ACTIVITY:
Copy out, precisely as given, the lines from the line with "You are a GUI" to the end of the entries that follow.
── DATA RECORDS
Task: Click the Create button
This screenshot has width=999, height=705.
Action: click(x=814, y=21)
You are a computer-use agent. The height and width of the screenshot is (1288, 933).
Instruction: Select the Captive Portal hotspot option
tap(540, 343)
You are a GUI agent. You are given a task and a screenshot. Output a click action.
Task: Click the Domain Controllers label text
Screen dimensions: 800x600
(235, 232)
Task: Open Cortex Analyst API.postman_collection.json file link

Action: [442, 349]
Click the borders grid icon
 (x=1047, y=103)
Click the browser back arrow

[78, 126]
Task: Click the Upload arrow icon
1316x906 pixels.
────
THE COMPLETED TASK:
You are a GUI agent. You are given a task and a screenshot. Output a click action.
Task: Click the Domain Controllers label text
Screen dimensions: 800x600
(235, 232)
Task: Open Cortex Analyst API.postman_collection.json file link

Action: [442, 349]
Click the borders grid icon
 (x=1047, y=103)
Click the browser back arrow

[78, 126]
Task: Click the Upload arrow icon
1316x906 pixels.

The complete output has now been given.